# Exercises to complete
A – According to the Stand In Pride article, who founded the group, and in what year?
B – Write the next part of the Stand In Pride article, picking up after its final sentence.

# Source
Last October, Schrotenboer, who lives in Grand Rapids, made a post seeking connections on the Midwest chapter of the Facebook group Stand In Pride, unsure of what to expect. Her post read, “We currently do not have any wedding plans, since we don’t have a lot of family support.”

A few months later, things are drastically different. With the support of newfound friends, Schrotenboer says that they have made plans for a private elopement and have planned the wedding for mid-May. Due to the lack of family support in Michigan, they have decided to elope and have a reception when they get back. 

“We have been blessed by being introduced to a very good friend through the Stand In Pride group who has had a huge part in the planning of our wedding and reception,” Schrotenboer said. “She has stepped up as a motherly figure to both Hope and I and shown us so much love, and I could not be more blessed or feel more valued.” The couple’s new motherly figure accompanied Schrotenboer while shopping for wedding dresses, bought her veil for her as a wedding gift and is also hosting the wedding reception at her home, as well as helping a great deal with planning.

Photo Jan 06 2024 12 27 29 PM
Kesha with her stand-in-dad Daniel Blevins at her wedding. Courtesy photo

Stand In Pride, founded by Tennessee-based Daniel Blevins in 2021, takes the form of a series of regional Facebook groups formed to connect queer people with straight allies. In these regional groups, straight allies post offers of support to become “stand-in family" — sometimes in the form of walking queer people down the aisle, other times simply showing up at their graduations or just offering emotional support. Queer people post introductions and specific requests for support, and group members step up to help.

Blevins was inspired by the founder of Free Mom Hugs, Sara Cunningham. “I thought, ‘I want to do that as a dad.’ And I made a TikTok video offering to stand in for LGBTQ+ couples whose dad wouldn't or couldn't attend their wedding. And here we are, three years later,” said Blevins. 

Blevins never expected the TikTok video he posted to get so much engagement, but he soon realized there was a huge need for a platform where queer people could connect with other queer people and allies who can offer familial support. Initially, the focus was international, but as the demands of the group grew, Blevins realized the best way to manage them was to break the group into U.S. and international regions. 

“Making content for queer people on TikTok and Instagram has been my way of being the representation that I didn't have growing up as a little gay boy in East Tennessee,” said Blevins, who was closeted for many years, even to his own children, despite having a long-term partner. “So Stand In Pride is just kind of built on that.” 

Stand In Pride’s popularity is unsurprising when considering the high rates of lack of familial support for queer people. A study on LGBTQ+ weddings in 2018, in partnership with Equality Institute, found that 41% of respondents did not have support from their parent(s) around their engagement or wedding.

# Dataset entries

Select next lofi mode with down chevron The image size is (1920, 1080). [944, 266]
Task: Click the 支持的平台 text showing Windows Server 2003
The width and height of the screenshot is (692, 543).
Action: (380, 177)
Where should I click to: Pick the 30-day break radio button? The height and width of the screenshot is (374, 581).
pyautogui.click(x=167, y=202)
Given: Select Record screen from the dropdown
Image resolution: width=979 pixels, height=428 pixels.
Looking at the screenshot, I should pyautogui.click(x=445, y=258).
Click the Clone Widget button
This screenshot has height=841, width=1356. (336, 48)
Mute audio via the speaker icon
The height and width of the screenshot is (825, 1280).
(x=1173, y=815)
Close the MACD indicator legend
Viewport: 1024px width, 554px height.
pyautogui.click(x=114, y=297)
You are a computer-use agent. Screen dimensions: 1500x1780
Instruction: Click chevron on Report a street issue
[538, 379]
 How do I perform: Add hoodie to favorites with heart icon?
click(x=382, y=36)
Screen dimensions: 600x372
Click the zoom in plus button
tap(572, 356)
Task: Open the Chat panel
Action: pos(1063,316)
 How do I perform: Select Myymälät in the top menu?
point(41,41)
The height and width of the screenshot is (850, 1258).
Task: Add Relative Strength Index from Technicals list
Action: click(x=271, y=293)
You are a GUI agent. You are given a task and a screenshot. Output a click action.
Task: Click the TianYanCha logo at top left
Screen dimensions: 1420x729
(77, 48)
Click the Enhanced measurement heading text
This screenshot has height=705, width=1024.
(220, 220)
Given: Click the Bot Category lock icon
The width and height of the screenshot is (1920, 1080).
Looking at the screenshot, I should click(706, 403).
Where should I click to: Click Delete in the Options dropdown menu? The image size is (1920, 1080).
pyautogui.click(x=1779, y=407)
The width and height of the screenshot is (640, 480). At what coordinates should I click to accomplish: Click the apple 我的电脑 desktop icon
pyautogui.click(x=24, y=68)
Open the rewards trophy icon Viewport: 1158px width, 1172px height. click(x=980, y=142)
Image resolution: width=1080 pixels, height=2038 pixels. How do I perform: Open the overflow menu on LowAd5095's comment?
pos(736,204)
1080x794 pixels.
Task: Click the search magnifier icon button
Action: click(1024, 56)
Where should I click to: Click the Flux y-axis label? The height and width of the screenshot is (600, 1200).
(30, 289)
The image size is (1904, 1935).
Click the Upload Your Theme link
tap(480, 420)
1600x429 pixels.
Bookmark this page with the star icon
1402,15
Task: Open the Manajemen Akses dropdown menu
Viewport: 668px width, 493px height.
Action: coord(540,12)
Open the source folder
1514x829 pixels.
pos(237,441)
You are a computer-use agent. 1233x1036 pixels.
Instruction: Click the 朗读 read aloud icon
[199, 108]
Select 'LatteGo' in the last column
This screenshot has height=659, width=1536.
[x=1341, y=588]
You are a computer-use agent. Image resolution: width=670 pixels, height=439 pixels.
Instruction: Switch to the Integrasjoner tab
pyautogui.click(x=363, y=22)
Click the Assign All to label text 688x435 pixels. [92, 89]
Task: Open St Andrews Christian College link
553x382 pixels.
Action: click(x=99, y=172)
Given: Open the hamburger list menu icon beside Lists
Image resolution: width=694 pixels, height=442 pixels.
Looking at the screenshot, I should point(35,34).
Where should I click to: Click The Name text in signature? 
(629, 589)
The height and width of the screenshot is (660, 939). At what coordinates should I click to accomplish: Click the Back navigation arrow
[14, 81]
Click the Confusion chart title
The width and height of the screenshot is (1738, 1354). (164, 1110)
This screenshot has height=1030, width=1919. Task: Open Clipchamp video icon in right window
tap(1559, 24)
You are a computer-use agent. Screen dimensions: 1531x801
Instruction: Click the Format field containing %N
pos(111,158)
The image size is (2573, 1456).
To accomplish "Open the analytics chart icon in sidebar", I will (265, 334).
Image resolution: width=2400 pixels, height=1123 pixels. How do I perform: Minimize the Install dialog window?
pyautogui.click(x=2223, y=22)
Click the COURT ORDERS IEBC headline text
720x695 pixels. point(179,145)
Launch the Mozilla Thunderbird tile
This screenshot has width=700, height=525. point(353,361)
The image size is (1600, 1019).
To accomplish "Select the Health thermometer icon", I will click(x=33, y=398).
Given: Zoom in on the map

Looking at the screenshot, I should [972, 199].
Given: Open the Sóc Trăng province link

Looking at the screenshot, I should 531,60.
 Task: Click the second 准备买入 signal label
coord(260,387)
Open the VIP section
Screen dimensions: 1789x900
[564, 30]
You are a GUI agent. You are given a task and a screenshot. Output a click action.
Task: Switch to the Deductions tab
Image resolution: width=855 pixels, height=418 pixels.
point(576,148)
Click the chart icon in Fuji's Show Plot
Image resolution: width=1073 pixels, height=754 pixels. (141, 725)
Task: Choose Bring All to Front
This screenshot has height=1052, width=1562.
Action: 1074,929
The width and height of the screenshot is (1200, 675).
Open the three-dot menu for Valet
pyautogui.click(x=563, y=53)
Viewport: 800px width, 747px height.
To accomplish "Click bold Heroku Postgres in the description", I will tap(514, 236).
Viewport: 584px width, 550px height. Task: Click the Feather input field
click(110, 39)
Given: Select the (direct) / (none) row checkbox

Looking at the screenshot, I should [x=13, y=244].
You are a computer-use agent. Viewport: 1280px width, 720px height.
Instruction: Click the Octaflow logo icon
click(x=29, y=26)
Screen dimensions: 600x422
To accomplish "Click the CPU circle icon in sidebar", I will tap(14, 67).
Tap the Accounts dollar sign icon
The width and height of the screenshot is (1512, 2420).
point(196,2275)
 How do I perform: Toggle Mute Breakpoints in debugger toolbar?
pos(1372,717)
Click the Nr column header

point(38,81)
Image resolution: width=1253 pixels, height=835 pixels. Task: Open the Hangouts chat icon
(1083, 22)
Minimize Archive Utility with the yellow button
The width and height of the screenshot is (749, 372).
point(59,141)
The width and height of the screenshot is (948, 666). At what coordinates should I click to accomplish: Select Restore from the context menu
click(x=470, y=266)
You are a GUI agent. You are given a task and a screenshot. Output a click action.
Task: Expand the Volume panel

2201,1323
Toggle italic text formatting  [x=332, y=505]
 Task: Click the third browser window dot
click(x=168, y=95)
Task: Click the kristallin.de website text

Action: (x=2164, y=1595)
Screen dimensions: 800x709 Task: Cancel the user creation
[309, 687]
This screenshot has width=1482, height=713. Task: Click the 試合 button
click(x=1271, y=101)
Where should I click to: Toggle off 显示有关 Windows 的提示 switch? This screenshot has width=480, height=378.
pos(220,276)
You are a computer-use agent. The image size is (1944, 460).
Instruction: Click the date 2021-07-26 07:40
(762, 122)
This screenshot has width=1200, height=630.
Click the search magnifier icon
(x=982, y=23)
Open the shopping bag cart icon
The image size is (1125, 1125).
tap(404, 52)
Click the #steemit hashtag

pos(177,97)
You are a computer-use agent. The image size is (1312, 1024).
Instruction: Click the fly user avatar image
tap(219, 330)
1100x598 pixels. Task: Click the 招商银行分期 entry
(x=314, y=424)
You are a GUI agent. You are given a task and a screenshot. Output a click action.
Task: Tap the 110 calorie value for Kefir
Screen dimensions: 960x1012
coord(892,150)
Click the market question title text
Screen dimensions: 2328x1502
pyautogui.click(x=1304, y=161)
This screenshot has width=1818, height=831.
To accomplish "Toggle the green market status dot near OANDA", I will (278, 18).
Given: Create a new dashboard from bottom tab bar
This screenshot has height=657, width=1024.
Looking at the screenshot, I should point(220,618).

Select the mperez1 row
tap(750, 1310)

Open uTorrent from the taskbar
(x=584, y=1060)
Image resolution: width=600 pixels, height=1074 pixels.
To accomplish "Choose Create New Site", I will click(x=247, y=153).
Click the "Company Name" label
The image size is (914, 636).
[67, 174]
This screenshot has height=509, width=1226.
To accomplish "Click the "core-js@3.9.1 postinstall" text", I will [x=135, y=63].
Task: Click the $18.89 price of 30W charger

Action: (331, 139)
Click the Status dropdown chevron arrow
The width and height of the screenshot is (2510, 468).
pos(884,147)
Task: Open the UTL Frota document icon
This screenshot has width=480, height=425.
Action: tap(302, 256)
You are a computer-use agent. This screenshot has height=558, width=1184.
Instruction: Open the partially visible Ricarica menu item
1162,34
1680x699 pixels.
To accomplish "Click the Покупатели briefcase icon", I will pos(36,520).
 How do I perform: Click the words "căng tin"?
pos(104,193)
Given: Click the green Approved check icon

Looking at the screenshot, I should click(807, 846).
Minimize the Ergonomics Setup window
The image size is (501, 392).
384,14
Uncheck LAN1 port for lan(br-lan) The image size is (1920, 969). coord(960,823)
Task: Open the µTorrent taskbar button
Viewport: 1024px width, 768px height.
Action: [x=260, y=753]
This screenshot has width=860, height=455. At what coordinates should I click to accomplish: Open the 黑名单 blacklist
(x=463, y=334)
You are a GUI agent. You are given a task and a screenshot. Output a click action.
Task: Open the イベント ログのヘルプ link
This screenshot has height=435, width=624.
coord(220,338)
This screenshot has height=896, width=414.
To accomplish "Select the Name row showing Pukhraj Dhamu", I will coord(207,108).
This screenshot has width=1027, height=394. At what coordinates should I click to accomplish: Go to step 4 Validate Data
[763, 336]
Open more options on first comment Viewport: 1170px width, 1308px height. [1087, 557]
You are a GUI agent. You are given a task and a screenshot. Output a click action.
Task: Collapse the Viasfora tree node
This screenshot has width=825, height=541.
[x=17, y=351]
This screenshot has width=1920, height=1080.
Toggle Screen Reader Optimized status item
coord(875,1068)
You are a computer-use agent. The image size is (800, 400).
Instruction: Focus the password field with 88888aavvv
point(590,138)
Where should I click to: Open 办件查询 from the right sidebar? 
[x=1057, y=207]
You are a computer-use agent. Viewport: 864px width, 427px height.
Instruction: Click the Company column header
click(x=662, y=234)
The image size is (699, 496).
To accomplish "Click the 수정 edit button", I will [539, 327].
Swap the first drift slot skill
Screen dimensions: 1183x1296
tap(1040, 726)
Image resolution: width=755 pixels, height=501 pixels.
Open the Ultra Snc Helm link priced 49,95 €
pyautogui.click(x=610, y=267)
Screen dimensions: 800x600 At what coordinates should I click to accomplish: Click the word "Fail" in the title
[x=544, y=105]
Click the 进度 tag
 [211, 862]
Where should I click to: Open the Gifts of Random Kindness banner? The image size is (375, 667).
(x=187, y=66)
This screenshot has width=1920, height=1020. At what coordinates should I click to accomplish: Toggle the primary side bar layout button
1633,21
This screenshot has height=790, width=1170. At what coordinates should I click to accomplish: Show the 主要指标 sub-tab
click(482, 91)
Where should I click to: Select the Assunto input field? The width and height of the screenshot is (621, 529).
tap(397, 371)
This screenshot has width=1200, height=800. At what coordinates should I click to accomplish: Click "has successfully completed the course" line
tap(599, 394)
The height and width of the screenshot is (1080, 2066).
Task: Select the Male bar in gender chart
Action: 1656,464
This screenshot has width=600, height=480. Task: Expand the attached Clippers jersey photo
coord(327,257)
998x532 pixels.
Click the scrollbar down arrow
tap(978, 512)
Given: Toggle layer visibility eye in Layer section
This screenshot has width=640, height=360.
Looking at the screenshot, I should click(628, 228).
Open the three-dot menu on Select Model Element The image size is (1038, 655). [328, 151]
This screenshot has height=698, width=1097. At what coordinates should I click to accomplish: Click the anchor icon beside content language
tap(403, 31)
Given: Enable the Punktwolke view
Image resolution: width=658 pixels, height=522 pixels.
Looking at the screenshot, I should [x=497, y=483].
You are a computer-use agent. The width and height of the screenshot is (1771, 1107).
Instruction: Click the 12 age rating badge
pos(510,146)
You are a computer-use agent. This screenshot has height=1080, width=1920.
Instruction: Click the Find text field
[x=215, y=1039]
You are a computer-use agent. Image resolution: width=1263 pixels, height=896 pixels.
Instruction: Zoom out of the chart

# Answer set
A – Daniel Blevins founded it in 2021.

B –
Affirmation and support is critical. According to a 2022 report by The Trevor Project, LGBTQ+ youth who felt high social support from their family reported attempting suicide at less than half the rate of those who felt low or moderate social support. The report revealed that fewer than 1 in 3 transgender and nonbinary youth found their home to be gender-affirming. 

For many young people facing unaccepting families, Stand In Pride has provided unique solace. 

Online Stand In Pride
Joelle and Hope. Photos: Veronica Ann Photography

For 26-year old Jessica Young, one thing she constantly talked about with her partner while planning her wedding was the fact that her mother wouldn't be there and how sad that made her. When Jessica made a post about her wedding on the Stand In Pride group, several people inquired about attending, which shocked her. “I wasn't sure on the day of my wedding who or if any would show. Surprisingly, I had a family from Louisville, which is about an hour and half away from where I live, show up,” said Young. “I was shocked and so happy. I couldn't quit thanking them for coming to just simply be there to support me and my now wife.”  

Considering that fewer than 40% of LGBTQ+ young people find their home to be LGBTQ-affirming — with research suggesting that family acceptance correlates to better self-esteem, social support and health and also protects against depression, substance abuse, and suicidal ideation and behaviors — chosen family can step in to provide crucial care. 

The fast-growing nature of the community is also a testament to its value and need today. Blevins makes an effort to ensure that every post gets attention by implementing strategies such as only approving 10 posts per hour, because he doesn’t want anyone to feel ignored. “There's a lot of moving parts. And I have a group chat for every regional group, so I'm constantly telling them, ‘Take a breath, calm down, it's OK. Yeah, we're gonna get through this. You may have 1,000 post approvals waiting, but it's gonna be OK,'” he said.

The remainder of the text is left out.